Jeff Levin, Ph.D., M.P.H., University Professor of Epidemiology and Population Health and Director of the Program on Religion and Population Health at the Baylor Institute for Studies of Religion, has co-edited a special section of the latest issue of the American Journal of Public Health on the topic of Faith-Based Organizations and Public Health. The section was co-edited with his colleagues Ellen L. Idler, the Samuel Candler Dobbs Professor of Sociology at Emory University; Tyler J. VanderWeele, the John L. Loeb and Frances Lehman Loeb Professor of Epidemiology at Harvard University; and Anwar Khan, President of Islamic Relief USA.
The special section is a landmark for public health—the first time that the field’s flagship journal has devoted such focused attention on the role of religion and faith-based partnerships. According to Alfredo Morabia, Editor-in-Chief of the journal, “[H]istory shows that faith-based organizations can bring people together for positive purposes and can represent powerful agents for health and justice.” The special section includes original research, program reports, and associated commentaries on faith-health alliances at the local, state, national, and global levels of engagement.
Idler, the lead editor of the issue, explains that publication “marks a moment when scholarship in the field of religion and health breaks through to the understanding that organizations—in public health, and in faith communities—play a key role in determining the health of their populations. In fact, much of this work in finding common ground has been going on for generations, but we need these examples more now than ever.”
VanderWeele concurs, adding that the issue ”is a major step forward for the American Public Health Association, and for public health generally, in recognizing the importance, and potential, of religious communities in profoundly contributing to public health and promoting human flourishing.”
Contributors include academic and public health and medical professionals from Harvard, Wake Forest, Emory, the Mayo Clinic, North Carolina State, UNC Greensboro, and World Vision International. Expert commentators include William H. Foege, former Director of the Centers for Disease Control and Prevention and former Executive Director of The Carter Center; David R. Williams, the Florence Sprague Norman and Laura Smart Norman Professor of Public Health at Harvard; and Howard K. Koh, the Harvey V. Fineberg Professor of the Practice of Public Health Leadership at Harvard and former Assistant Secretary of Health under President Obama.

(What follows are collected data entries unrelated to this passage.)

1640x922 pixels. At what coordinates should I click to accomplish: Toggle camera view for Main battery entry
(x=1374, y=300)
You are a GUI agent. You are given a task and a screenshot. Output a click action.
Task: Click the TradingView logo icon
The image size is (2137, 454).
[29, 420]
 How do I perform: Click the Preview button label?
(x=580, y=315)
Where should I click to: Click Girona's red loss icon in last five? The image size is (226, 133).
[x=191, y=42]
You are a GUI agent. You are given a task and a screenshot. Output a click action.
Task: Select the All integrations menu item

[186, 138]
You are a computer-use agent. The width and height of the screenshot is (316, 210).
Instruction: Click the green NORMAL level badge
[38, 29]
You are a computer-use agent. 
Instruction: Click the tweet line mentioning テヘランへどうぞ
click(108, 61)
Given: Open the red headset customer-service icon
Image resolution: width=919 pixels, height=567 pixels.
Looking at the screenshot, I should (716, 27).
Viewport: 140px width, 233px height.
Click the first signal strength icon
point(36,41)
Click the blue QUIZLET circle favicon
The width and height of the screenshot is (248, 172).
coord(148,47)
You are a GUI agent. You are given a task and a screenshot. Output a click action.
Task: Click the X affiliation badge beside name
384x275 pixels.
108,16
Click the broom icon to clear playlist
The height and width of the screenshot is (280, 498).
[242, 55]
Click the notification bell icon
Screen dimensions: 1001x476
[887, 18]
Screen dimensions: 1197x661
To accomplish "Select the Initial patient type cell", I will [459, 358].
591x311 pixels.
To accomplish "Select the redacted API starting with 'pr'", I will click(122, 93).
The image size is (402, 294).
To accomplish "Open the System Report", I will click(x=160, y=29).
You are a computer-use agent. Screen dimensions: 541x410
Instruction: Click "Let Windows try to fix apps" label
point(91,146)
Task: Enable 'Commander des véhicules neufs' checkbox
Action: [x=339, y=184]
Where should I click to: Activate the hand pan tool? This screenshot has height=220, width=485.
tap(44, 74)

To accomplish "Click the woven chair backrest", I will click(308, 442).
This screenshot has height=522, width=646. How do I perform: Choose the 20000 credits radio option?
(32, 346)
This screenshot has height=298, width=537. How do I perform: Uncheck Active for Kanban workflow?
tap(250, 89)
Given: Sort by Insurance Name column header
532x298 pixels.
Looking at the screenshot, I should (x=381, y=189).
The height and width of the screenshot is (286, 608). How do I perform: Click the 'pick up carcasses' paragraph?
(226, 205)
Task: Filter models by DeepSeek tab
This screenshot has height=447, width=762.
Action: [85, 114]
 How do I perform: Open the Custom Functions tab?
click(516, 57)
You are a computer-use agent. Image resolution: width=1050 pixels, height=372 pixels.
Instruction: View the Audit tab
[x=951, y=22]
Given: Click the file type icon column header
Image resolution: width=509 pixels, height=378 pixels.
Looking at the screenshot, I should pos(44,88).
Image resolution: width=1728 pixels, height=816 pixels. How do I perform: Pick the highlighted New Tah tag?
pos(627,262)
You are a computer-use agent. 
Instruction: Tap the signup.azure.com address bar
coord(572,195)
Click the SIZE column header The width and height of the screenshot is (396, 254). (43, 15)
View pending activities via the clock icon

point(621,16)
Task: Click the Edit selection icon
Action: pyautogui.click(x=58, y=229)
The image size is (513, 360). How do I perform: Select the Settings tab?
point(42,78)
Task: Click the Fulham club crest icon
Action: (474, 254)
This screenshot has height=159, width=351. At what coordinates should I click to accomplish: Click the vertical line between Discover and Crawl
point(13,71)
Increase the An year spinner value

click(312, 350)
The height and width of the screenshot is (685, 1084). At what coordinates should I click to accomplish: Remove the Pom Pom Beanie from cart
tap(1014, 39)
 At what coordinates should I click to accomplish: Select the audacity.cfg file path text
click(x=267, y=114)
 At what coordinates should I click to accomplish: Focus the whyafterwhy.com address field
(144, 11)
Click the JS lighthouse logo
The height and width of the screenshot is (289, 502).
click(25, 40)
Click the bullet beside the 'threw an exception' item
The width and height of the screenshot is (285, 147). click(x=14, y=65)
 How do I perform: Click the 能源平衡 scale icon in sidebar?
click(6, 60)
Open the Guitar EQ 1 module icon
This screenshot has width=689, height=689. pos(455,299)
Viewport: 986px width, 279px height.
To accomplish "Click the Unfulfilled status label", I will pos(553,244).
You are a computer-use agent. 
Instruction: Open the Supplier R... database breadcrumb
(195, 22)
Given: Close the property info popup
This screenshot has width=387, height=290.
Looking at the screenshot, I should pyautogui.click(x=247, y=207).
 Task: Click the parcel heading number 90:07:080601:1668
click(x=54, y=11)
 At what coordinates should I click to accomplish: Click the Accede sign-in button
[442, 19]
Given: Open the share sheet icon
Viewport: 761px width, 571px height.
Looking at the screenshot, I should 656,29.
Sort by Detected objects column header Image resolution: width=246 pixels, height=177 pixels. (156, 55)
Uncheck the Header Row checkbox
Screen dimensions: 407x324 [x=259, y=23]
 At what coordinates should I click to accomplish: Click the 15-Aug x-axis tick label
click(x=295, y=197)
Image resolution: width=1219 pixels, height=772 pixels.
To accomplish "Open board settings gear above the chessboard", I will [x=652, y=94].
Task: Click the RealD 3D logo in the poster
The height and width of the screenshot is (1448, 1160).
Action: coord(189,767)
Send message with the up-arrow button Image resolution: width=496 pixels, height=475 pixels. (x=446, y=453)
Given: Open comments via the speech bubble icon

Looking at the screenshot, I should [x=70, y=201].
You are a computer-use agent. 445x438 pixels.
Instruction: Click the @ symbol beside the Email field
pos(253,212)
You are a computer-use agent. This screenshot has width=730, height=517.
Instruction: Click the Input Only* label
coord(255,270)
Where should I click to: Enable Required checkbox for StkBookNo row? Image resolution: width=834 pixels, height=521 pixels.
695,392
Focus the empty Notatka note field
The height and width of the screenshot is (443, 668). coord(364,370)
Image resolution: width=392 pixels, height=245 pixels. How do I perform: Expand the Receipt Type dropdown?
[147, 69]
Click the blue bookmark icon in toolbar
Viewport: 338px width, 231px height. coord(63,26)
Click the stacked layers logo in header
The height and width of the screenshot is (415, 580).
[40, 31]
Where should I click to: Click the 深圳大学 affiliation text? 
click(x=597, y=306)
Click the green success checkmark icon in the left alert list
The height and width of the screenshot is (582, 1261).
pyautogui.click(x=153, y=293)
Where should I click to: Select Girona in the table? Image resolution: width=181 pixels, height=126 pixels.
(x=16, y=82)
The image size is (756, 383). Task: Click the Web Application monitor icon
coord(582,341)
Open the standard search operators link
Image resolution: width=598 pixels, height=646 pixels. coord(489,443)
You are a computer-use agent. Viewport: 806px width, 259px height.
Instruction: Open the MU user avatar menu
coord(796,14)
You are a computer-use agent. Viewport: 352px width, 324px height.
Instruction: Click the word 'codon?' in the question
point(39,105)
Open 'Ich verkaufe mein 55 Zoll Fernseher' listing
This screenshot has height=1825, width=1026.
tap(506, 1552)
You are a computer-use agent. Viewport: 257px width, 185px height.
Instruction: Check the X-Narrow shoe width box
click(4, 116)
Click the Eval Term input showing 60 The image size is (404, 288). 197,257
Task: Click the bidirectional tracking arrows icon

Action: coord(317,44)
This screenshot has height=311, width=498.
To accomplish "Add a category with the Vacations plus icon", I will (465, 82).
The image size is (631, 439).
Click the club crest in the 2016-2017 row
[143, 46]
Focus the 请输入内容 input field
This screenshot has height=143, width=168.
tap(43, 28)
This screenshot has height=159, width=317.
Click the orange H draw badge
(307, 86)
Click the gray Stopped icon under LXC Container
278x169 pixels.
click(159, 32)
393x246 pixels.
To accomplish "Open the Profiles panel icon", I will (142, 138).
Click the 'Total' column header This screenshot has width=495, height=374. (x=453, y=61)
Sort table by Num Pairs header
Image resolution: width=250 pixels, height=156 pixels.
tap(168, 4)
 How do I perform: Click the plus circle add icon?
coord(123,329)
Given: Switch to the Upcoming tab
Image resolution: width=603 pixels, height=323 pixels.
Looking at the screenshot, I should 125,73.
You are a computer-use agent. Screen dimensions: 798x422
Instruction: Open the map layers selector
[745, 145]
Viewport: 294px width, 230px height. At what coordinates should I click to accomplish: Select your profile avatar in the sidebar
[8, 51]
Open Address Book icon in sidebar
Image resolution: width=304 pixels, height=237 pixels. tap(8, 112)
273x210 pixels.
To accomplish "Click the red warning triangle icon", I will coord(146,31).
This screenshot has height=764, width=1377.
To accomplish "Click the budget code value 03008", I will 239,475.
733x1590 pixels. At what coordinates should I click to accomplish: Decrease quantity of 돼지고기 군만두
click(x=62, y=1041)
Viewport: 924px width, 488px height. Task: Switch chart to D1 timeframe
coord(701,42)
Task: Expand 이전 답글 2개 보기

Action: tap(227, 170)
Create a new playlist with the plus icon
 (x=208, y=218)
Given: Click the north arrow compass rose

To celebrate publication of the journal issue, Emory is hosting an invited symposium on April 3rd. Levin will be participating on a special editors’ panel, and will moderate other parts of the event, which will be live-streamed from the website of the Rollins School of Public Health at Emory.
This project is one of multiple ongoing Baylor-Emory-Harvard collaborations. Last year, for example, Levin and Idler co-authored an important commentary on Islamophobia and public health, also published in the American Journal of Public Health. Currently, VanderWeele is working with Byron R. Johnson, Director of Baylor’s Institute for Studies of Religion, on a major project related to human flourishing, one of the signature academic initiatives of Illuminate, Baylor’s academic strategic plan.
Levin is hopeful that these projects will be instrumental in continuing to forge academic partnerships for Baylor with the other major institutions working at the intersection of faith and population health. Besides Emory and Harvard, these include Levin’s longstanding research relationship with Duke University School of Medicine, where he serves as Adjunct Professor of Psychiatry and Behavioral Sciences and as a Faculty Scholar at the Center for Spirituality, Theology, and Health.
Levin’s latest book on this subject, Religion and Medicine: A History of the Encounter Between Humanity’s Two Greatest Institutions, will be published this fall by Oxford University Press.